Check the website for IBM’s Almaden Research Center, the one quoted as leading the charge in that 2010 piece and you see…. Nada; not one primary topic devoted to cell phone holography. Subsequent drill down searches through the headings of Science and Technology, Cognitive Solutions and Foundations, and Accelerated Discovery for Industry Solutions also came up blank.
Remove IBM from that search, making it ‘Cell Phone Holographic Research 2015,’ and you still get a bunch of those cloned 2015 articles, with a few interesting additions. One of those is a cool little trick for making your own cell phone holographic projector out of an old CD case. It’s nifty, but it’s still just a parlor trick with a smartphone, a reflected 2D image. Nonetheless, just like that 2010 article, every tech and science and interesting stuff website, and news source has published a version of the trick. That said, one big unanswered questions still looms – why aren’t there functional holographic projections from cell phones in 2015? The problem, unsurprisingly, is size.

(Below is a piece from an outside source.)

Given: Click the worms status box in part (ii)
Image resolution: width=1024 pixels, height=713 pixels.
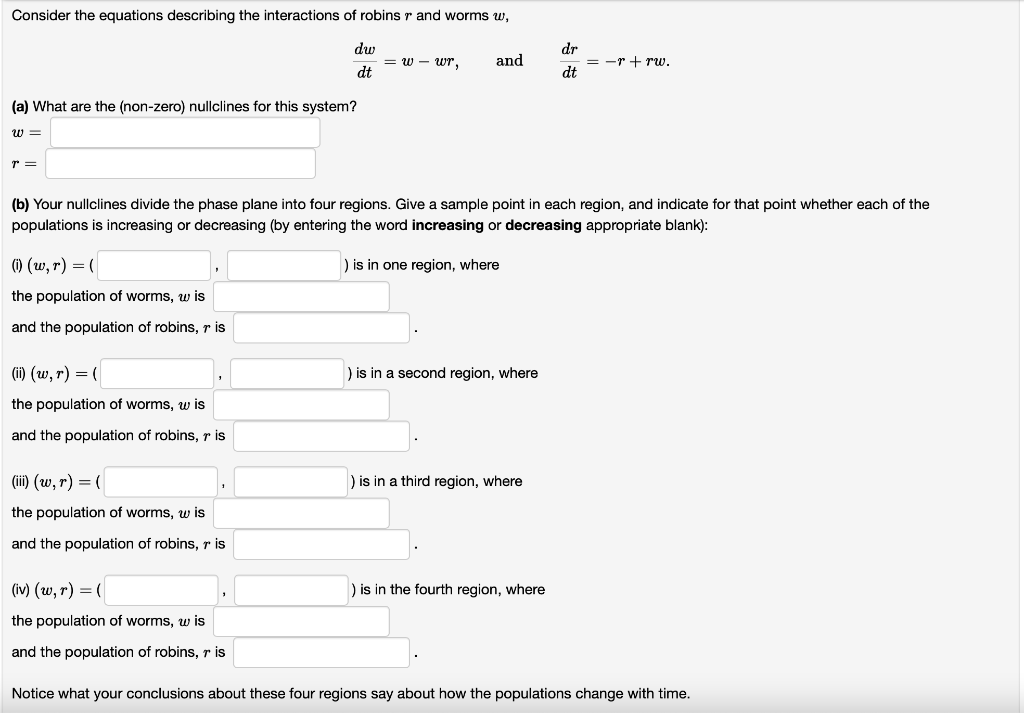Looking at the screenshot, I should coord(302,404).
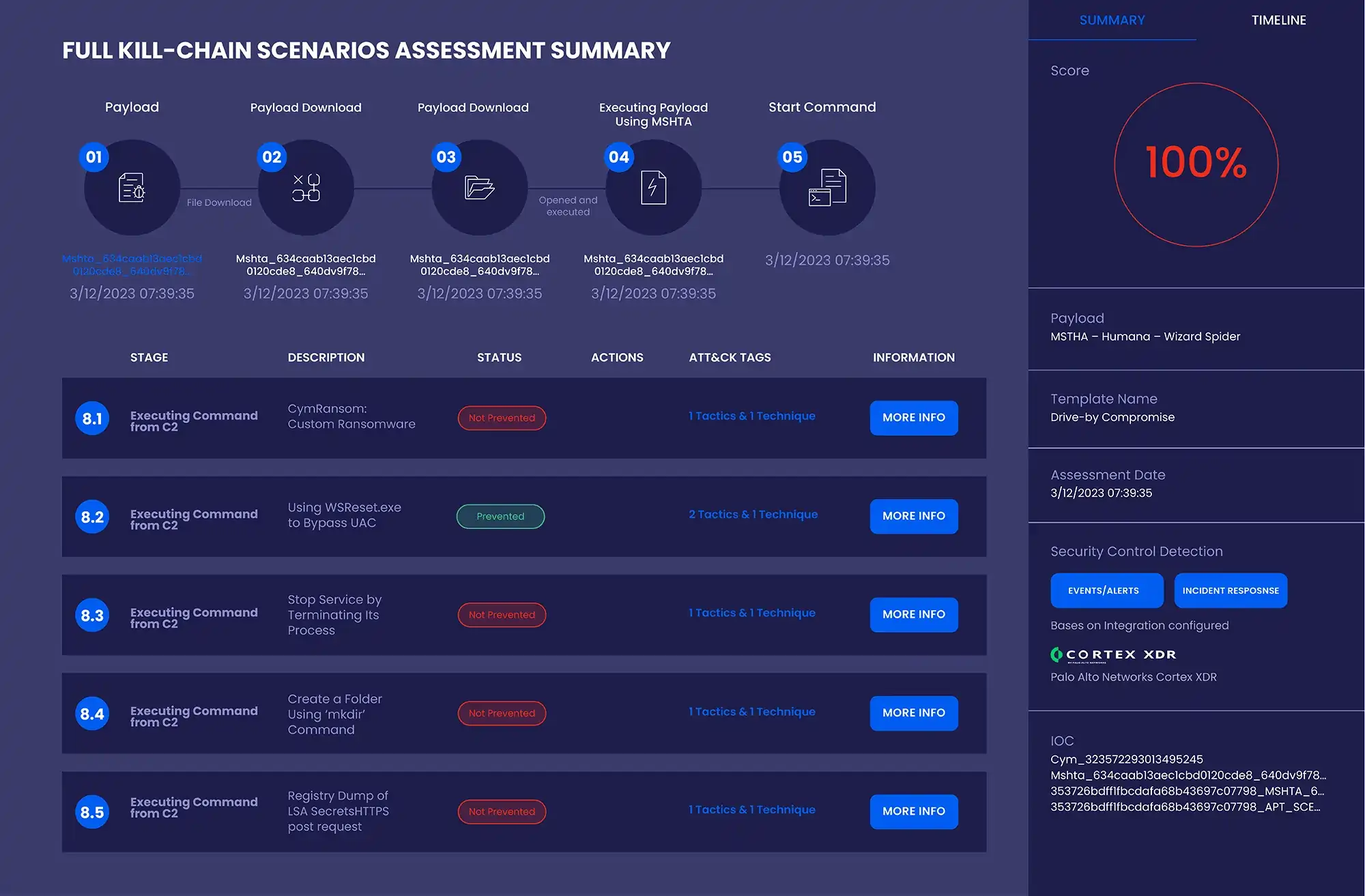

The holographic method was invented in the 1940s by the Hungarian Physicist Gábor Dénes, for which he won the 1971 Nobel Prize for Physics. His work piggybacked on X-ray microscopy research conducted in the 1920s and ’30s. The discovery was, in fact, an unanticipated result of research intended to improve the quality of electron microscopy.
A real hologram is a recorded light field converted into a truly three dimensional image, and it doesn’t require hacked up CD cases, funky glasses, or any other adjuncts to be seen. Laser generated holograms provide images of a clarity and detail that they’re virtually indistinguishable from the real thing. The problem for cell phone generated holography is the fact that high quality holography requires multiple lasers and mirrors, things you’re simply not going to get on a cell phone. Yet, that is – Not yet.
Successful cell phone holography will make big bucks for the first producers. Microsoft, Hewlett-Packard, and AMD, among others, are spending billions of dollars to win that race. Yet all those heavy hitters may well get beat by a small, California based startup called Ostendo; they’ve spent the majority of the last decade quietly developing a cutting edge chip system under the guidance of CEO and Founder Doctor Hussein El-Ghoroury.
In 1998, El-Ghoroury sold his previous company, Commquest Technologies, a mobile chipset maker, to none other than IBM. He took the proceeds from that sale and started Ostendo, with the primary intention of developing viable 3D smartphone based holography, and he’s almost there. Ostendo’s QPI chipsets fit comfortably in the palm of a hand, definitely scaled for integration into existing smartphone designs. Late this year, the first commercial iteration of the QPI, a 2D model, will ship; the follow up chipset, expected in early 2016, will feature full 3D holographic capability. A single QPI chip is capable of projecting images up to 48″ diagonal in size; ganged sets will be capable of far larger imagery.
El-Ghoroury has said, speaking on the status of cell phone technology as it currently exists, “Display is the last frontier.” It appears that his company is poised to cross that threshold.